Freelancers are all over the world. So, getting a freelancer to communicate with you in your own time zone can become very frustrating. Have you ever offshored a project to someone in India or Poland? If you have, you will recall that New Delhi India is 111/2 hours ahead of Chicago and Warsaw Poland is 7 hours. Have you ever considered the language barrier?
Let’s say you have a pretty big project and you are required to hire multiple freelancers, now you must take on the role of a project manager to make sure everyone is aligned.
Freelancers come and go. Finding a “good” one can be challenging. Finding a freelancer that “can do” and “willing to do” can be exhausting. The “good” ones are typically specialized in their field while others claim to be specialized. Becoming too dependent upon one freelancer, can leave you in the hot seat if they opt-in to join forces with an agency.
Hiring an Agency
An agency is a collection of resources under one roof who’s mission is to create content, digital and non-digital. They work in conjunction with your existing marketing department. Businesses of all sizes, in one way or another, part with agency’s because they lack specific in-house skills or they don’t have the knowledge of executing a full-blown campaign. They can be specialized, industry specific or have broad knowledge.

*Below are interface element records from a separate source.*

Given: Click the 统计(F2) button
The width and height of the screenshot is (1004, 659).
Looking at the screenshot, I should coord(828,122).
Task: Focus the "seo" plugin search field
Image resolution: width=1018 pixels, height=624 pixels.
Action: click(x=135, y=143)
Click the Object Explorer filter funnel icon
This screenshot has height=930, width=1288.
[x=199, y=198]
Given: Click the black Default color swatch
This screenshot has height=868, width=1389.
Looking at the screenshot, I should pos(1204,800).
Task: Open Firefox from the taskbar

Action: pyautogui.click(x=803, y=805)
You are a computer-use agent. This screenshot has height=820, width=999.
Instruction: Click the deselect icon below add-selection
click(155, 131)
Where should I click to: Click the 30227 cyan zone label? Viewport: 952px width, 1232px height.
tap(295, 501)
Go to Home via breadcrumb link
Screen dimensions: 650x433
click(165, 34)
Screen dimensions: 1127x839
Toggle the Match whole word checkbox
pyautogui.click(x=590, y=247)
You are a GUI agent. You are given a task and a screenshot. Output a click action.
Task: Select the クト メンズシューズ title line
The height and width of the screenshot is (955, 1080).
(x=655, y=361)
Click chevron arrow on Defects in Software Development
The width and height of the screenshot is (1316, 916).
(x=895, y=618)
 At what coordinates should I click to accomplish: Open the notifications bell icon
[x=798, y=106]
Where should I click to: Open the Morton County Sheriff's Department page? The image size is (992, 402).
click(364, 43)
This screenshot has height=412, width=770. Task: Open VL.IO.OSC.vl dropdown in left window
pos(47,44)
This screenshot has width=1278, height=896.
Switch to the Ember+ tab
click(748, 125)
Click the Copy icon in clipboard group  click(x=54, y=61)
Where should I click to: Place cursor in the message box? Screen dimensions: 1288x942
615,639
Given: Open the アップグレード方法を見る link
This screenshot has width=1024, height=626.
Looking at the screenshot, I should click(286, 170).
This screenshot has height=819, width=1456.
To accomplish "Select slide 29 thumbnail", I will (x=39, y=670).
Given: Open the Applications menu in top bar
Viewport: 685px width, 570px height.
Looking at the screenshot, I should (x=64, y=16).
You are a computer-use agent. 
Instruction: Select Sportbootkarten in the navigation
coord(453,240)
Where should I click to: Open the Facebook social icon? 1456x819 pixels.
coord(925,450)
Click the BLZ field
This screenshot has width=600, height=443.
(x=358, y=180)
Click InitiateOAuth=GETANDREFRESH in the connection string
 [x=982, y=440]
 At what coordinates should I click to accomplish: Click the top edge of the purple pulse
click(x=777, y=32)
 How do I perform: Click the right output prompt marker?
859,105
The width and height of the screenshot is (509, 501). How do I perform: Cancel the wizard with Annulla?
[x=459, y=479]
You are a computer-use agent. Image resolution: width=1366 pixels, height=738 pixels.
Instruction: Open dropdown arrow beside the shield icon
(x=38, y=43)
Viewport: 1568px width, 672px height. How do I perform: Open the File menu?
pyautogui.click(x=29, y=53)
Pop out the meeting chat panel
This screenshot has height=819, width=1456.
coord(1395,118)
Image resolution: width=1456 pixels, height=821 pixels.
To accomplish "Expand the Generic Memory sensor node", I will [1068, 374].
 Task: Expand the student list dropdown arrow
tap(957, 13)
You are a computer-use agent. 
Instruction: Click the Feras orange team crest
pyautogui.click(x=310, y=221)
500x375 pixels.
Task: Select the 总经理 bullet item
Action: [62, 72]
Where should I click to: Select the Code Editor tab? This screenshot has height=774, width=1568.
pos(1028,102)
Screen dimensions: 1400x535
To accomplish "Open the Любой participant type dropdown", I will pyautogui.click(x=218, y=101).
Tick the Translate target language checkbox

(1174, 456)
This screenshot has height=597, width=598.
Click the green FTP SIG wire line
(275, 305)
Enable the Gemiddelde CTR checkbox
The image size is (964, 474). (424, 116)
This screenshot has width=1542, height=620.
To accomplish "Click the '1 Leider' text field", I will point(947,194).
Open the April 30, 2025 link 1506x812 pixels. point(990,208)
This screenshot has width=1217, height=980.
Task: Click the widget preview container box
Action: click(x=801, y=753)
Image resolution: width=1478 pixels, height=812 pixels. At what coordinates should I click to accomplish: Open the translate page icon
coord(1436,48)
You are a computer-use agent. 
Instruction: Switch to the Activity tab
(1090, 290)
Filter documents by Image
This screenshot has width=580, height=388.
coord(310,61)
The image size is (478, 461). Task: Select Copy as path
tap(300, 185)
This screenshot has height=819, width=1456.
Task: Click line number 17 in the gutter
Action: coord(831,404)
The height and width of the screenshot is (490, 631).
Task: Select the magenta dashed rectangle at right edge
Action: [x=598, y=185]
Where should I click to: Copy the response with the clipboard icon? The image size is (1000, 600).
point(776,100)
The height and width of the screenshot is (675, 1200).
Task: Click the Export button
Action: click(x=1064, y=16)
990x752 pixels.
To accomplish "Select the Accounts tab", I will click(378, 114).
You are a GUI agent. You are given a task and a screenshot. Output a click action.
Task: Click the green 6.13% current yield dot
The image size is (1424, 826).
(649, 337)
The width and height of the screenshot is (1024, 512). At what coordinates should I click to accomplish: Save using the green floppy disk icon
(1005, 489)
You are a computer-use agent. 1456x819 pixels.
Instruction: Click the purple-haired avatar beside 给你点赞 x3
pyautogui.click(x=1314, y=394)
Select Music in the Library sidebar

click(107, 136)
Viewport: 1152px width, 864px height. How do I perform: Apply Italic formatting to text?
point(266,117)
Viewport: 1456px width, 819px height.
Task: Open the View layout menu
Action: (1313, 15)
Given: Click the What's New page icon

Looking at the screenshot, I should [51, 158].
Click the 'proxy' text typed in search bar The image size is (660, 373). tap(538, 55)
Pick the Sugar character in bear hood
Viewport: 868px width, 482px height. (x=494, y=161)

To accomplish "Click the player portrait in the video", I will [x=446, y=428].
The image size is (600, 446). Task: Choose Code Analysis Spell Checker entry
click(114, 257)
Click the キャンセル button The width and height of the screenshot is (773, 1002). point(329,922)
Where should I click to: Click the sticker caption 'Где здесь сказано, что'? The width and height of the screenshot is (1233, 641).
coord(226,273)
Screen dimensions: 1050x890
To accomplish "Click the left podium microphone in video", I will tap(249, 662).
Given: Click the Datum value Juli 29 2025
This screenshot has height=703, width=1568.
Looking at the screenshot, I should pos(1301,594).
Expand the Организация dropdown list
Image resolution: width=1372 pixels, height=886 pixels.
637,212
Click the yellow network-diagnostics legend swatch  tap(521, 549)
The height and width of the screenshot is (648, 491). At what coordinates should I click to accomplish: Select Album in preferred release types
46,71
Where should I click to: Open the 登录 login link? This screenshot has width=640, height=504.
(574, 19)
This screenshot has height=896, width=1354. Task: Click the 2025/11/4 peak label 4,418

Pros: Agencies have the capacity to scale staff based upon the scope of the project. They can bring a different perspective to your company – brand evaluation. They have the exposure of working with your competition and can bring insightful information. Agencies stay up to speed on the latest trends. They spend a considerable amount of time understanding your business drivers, pain points, evaluating past marketing strategies – what worked and what has not worked? If you evaluate the operational costs of employing an in-house team, you would have to consider salary, overhead, and systems. What happens if you have a “bad” hire? Utilizing an agency, it’s easy to remove that team member. When hiring an agency, you don’t hire one person, you hire a team of experts.
Cons: Well that all depends. If you hire a small agency, you are limited to their schedule, staff, and the number of clients. As a client, you want to be considered a priority and your project a top priority, but that is not always the case. You might consider the risk of inadvertent marketing leaks prior to launch date – Apple is a good example. Ramp-up time — getting the agency on the same page, understanding your product vision, unclear expectations of the deliverable, or possibly, the agencies product team is not being enthusiastic about your product and assigns a low priority to the project.
As you go through the evaluation process of deciding whether to hire a freelancer or agency, consider the advantages and disadvantages as listed above. Some people would argue that some of the pro’s are con’s and visa versa. You decide. Just keep in mind, when you are evaluating a freelancer or agency, look for the best skillset for the project. How much content needs to written and the frequency. Can I get the resources within my budget? Make sure you have a plan in place that outlines expectations.
There is no one size fits all when it comes to selecting a freelancer or agency, Matter-of-fact, many marketing strategies employ a dual-prong approach. During my mobility engagements, many of our clients use in-house, freelancers, and agency’s. It can become challenging, but it is doable, but I don’t recommend it.
Whatever direction you take, endure the lines of communication are open and on-going.